5. These earnout rights will vest if, prior to January 21, 2026, the closing share price of the Class A common stock exceeds the following thresholds. One-half will be issued if the closing share price of the Class A common stock exceeds $12.50 for any 20 trading days within any 30 trading day period and one-half will be issued if the closing share price of the Class A common stock exceeds $15.00 for any 20 trading days within any 30 trading day period.
6. Pursuant to the terms of the Separation and Release Agreement between CarLotz, Inc. and the reporting person dated March 14, 2022 (the "Separation Agreement"), these options are fully vested and exercisable until June 16, 2022.
7. These options are fully vested and exercisable in accordance with their terms.
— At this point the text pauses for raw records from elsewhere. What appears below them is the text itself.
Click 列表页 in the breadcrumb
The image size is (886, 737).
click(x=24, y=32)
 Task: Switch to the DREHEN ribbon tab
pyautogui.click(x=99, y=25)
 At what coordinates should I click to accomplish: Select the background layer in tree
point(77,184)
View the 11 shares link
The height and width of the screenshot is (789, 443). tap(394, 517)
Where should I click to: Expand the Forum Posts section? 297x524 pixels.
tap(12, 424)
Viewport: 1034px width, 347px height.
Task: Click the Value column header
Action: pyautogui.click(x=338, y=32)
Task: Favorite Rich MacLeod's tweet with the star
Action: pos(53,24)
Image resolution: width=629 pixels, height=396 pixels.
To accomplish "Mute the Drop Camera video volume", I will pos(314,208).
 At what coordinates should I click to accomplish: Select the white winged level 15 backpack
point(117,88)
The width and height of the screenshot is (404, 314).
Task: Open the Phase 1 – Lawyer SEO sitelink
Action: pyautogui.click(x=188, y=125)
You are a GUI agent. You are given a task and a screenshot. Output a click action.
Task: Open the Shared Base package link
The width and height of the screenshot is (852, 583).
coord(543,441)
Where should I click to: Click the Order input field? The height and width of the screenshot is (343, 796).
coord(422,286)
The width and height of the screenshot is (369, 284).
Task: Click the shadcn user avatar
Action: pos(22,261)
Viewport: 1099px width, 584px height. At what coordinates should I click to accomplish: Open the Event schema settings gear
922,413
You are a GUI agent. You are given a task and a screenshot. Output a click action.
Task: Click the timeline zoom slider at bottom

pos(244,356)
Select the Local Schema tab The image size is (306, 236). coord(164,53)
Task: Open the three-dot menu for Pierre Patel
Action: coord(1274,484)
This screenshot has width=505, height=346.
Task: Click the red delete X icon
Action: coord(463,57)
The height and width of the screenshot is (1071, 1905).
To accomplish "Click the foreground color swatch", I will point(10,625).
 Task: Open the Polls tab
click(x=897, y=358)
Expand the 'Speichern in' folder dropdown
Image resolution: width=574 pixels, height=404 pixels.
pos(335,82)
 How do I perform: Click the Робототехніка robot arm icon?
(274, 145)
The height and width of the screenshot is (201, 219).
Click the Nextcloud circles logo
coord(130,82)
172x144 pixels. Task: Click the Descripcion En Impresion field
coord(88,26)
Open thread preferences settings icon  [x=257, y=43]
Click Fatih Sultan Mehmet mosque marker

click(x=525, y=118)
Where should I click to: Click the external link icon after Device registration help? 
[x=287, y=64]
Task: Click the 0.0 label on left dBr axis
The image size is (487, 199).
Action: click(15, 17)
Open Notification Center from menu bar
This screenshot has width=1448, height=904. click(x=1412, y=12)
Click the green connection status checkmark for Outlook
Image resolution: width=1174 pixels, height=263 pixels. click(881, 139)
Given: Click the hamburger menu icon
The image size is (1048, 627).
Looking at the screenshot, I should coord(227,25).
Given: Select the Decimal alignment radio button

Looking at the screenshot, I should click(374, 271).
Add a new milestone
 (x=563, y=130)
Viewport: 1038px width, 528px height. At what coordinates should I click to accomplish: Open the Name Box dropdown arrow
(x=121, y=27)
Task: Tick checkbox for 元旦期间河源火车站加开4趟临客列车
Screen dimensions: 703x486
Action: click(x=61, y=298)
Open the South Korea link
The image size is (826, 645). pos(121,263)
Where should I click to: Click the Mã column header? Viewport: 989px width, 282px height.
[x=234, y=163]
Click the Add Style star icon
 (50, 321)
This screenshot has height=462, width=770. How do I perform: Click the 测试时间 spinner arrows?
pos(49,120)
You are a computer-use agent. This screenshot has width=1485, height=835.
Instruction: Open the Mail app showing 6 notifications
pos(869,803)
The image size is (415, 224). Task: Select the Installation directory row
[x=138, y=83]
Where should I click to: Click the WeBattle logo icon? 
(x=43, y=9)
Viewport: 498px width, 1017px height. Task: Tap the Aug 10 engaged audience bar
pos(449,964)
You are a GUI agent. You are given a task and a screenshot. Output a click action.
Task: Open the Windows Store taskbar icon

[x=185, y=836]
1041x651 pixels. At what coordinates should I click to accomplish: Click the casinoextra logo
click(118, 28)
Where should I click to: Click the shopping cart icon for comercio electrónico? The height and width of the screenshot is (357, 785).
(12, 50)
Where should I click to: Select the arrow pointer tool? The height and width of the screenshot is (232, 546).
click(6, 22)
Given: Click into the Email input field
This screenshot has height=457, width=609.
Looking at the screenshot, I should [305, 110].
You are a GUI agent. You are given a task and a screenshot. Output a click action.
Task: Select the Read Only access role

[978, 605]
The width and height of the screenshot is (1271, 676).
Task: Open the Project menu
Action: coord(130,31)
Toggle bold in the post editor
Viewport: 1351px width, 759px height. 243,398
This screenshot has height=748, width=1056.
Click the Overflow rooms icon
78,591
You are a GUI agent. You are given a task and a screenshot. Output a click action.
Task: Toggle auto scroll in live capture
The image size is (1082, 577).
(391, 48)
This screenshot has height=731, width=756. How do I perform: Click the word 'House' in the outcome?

8. Each restricted stock unit is convertible into a share of Class A common stock on a 1-for-1 basis.
9. Pursuant to the terms of the Separation Agreement, these restricted stock units fully vested on March 16, 2022.
/s/ Michael W. Bor 05/12/2022
** Signature of Reporting Person Date
Reminder: Report on a separate line for each class of securities beneficially owned directly or indirectly.
* If the form is filed by more than one reporting person, see Instruction 4 (b)(v).
** Intentional misstatements or omissions of facts constitute Federal Criminal Violations See 18 U.S.C. 1001 and 15 U.S.C. 78ff(a).